Lundi dernier, les habitans1 des rues Grôlée et Port-Charlet ont été témoins d’un spectacle à la fois barbare et immoral qu’ont offert des Français, des industriels, des hommes enfin, se livrant un combat que nos mœurs réprouvent et que les progrès seuls de la civilisation sont appelés à empêcher. Cette rixe déplorable, où le sang a coulé, vient, nous dit-on, de ce que les compagnons cordonniers se seraient emparés, par force ou par adresse, il y a déjà long-temps, des mots et des règlemens qui constituent le compagnonage des ouvriers corroyeurs ; dans le courant du mois dernier, cette spoliation avait déjà motivé une sérieuse dispute entre ces deux corps de métier, à la suite de laquelle deux ouvriers corroyeurs auraient été traduits en police correctionnelle, et condamnés.
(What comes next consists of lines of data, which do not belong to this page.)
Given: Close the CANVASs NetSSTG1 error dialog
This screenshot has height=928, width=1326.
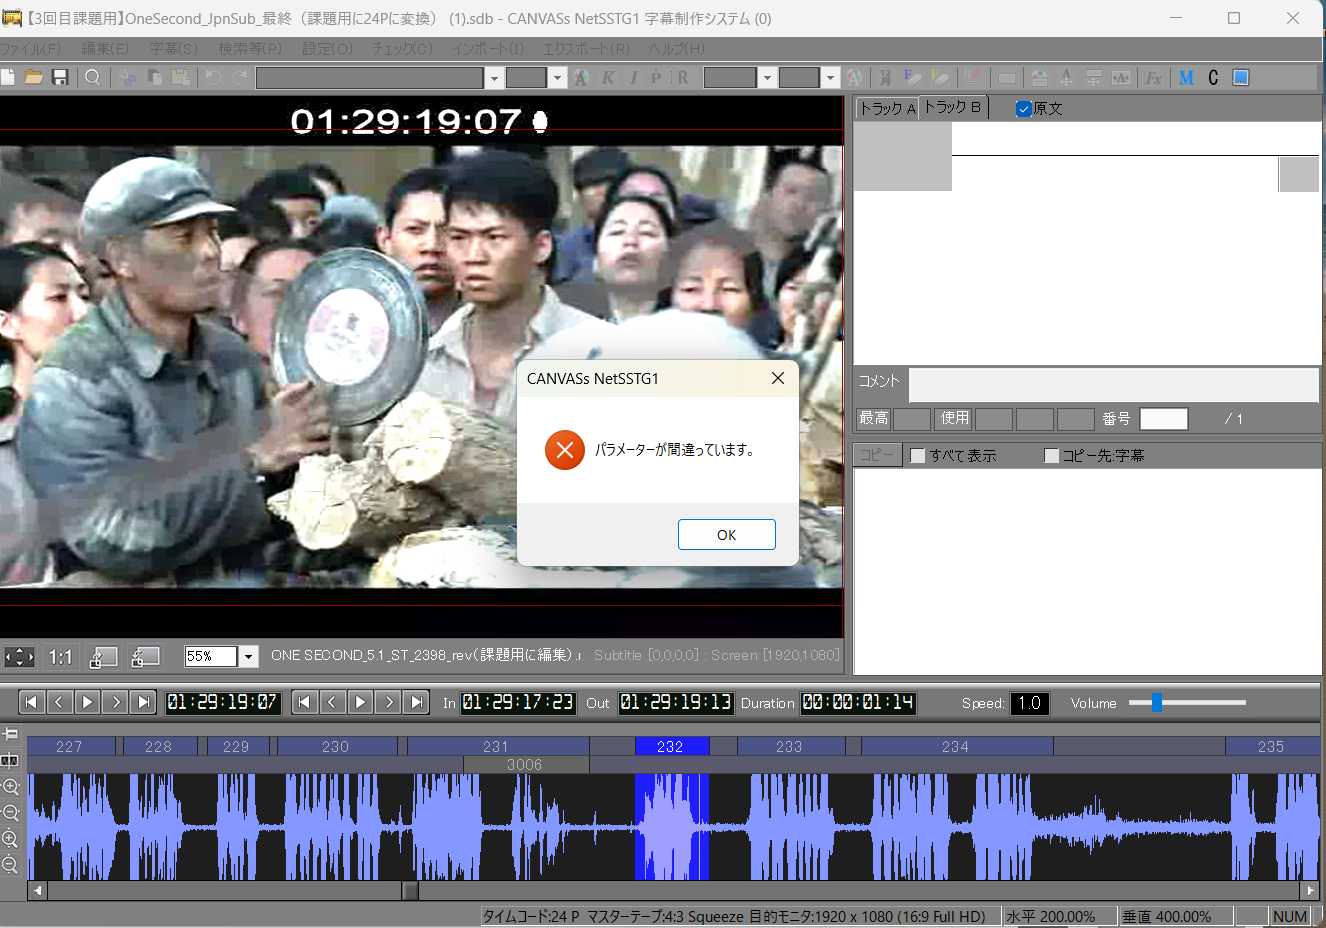Looking at the screenshot, I should point(778,378).
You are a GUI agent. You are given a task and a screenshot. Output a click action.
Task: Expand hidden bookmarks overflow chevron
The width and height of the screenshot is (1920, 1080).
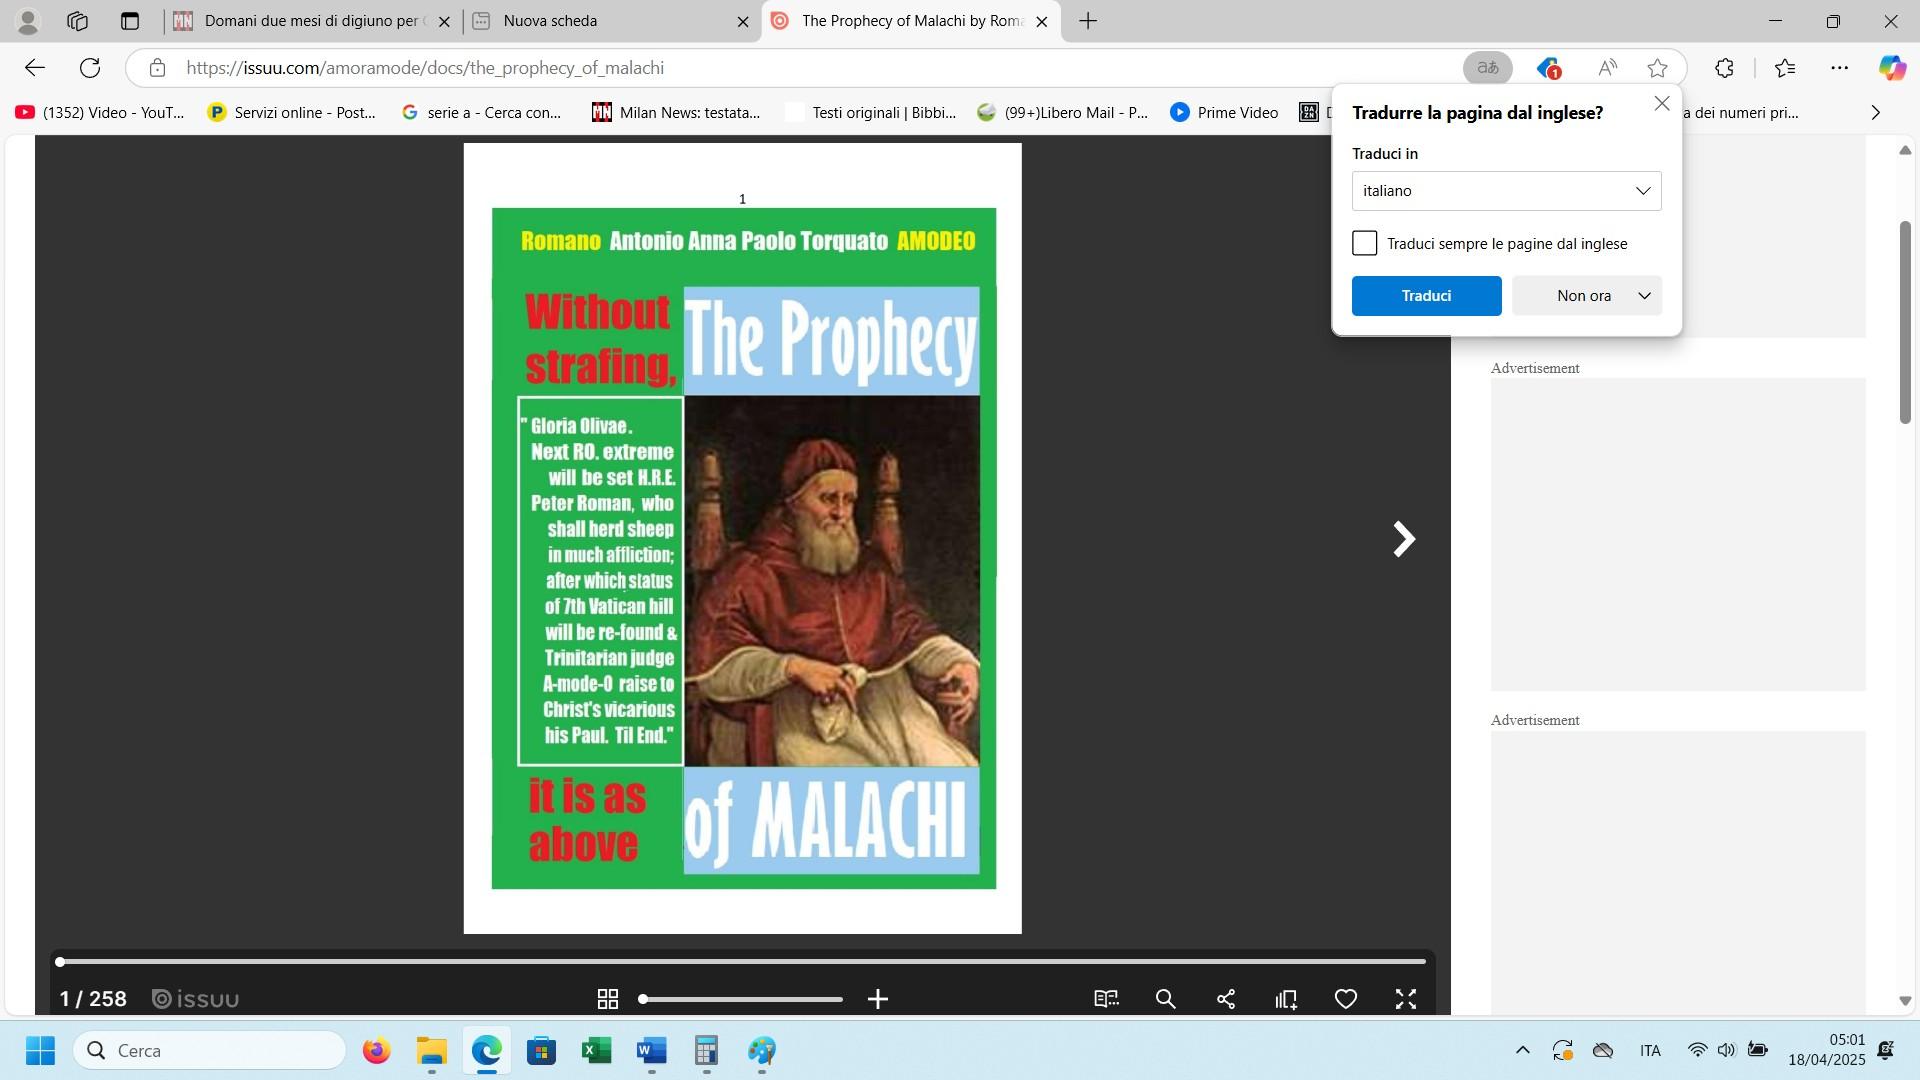pyautogui.click(x=1876, y=113)
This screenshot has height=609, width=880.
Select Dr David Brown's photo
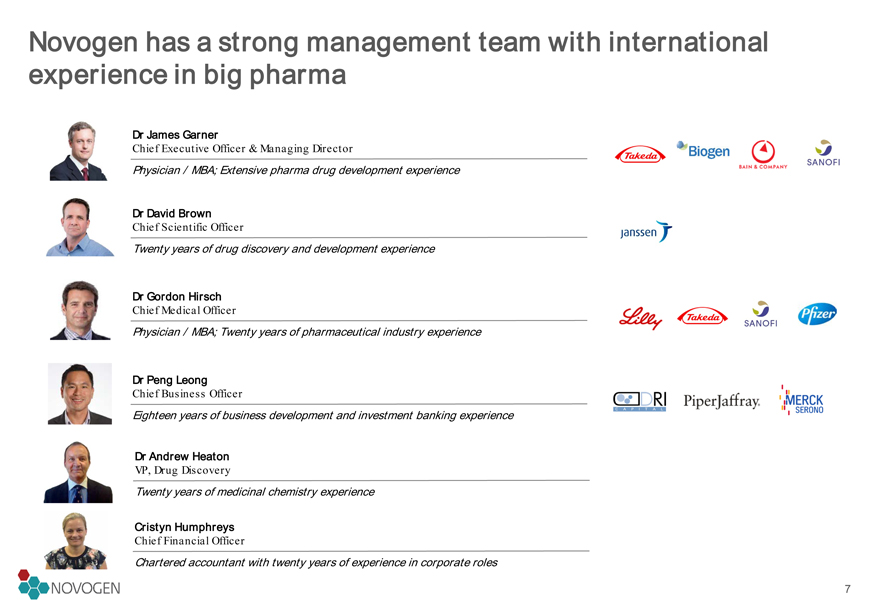80,227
C’est, nous assure-t-on, pour se venger de cette condamnation que les corroyeurs ont cherché une nouvelle chicane aux cordonniers. Beau moyen, ma foi, pour adoucir le sort des prisonniers en s’exposant à la mort, ou tout au moins à des blessures graves, et aussi à un temps de prison plus ou moins long ; car quelques-uns des combattans ont été arrêtés, et Dieu sait quand ils seront rendus à la liberté.

Jusqu’à quand les ouvriers de toutes les industries fermeront-ils les yeux sur leurs véritables intérêts ? Quand voudront-ils donc comprendre que ces divisions particulières ne servent qu’à river de plus en plus les anneaux de la chaîne, dont les entourent l’égoïsme et la cupidité ? Ah ! qu’ils apprennent, ces hommes, que nous avons la mission d’éclairer et de défendre, que ce [1.2]n’est que par la plus parfaite harmonie entre les diverses classes d’industriels qu’ils parviendront à s’affranchir de ce malaise incessant qui pèse si lourdement sur les travailleurs. Prolétaires de tout état, assez de maux vous accablent, n’augmentez pas encore par vos haines et par vos divisions, la somme de misère attachée à votre sort ; unissez-vous, au contraire, pour vous entr’aider, le fardeau s’allégera. Donnez à ces compagnonages qui sont pour vous des sujets trop souvent réitérés de discordes, où votre sang généreux coule sans profit pour une chimère, donnez-leur le véritable but où doivent tendre tous vos vœux, et réunissant en un même faisceau tous les élémens de force que vous offrent vos diverses industries, vous arriverez sans secousse et sans effort au terme de vos désirs : le bonheur et l’émancipation.

Que les ouvriers de toutes les parties, quelle que soit d’ailleurs leur agrégation, réfléchissent donc sur les faits qui viennent de se consommer. Nous devons leur parler sévèrement, nous qui nous sommes voués à leur défense, et notre voix ne saurait leur être suspecte ; ainsi nous ne leur tairons pas que, honteux de ce qui vient de se passer, révoltés de ce combat atroce et barbare, nous briserions notre plume et cesserions d’être leur organe, si des actes d’une aussi affreuse barbarie se renouvelaient jamais ; car, pour nous, ce serait alors descendre à la complicité !

Nous apprenons, avec un véritable plaisir, qu’aucune blessure grave, n’a été reçue.

B......

Notes de base de page numériques:

1. L’affirmation de la solidarité des travailleurs de toutes les professions s’accompagne dans L’Écho de la Fabrique de la dénonciation croissante des moindres vestiges de l’ancien monde corporatiste. En novembre 1833, par exemple, le journal dénoncera le maintien, par Adolphe Thiers, des règles prohibitives de la corporation des boulangers. En janvier suivant L’Écho de la Fabrique expliquera que cette corporation qui entrave le travail des fariniers est « lésive des intérêts de notre population laborieuse » (numéro du 5 janvier 1834).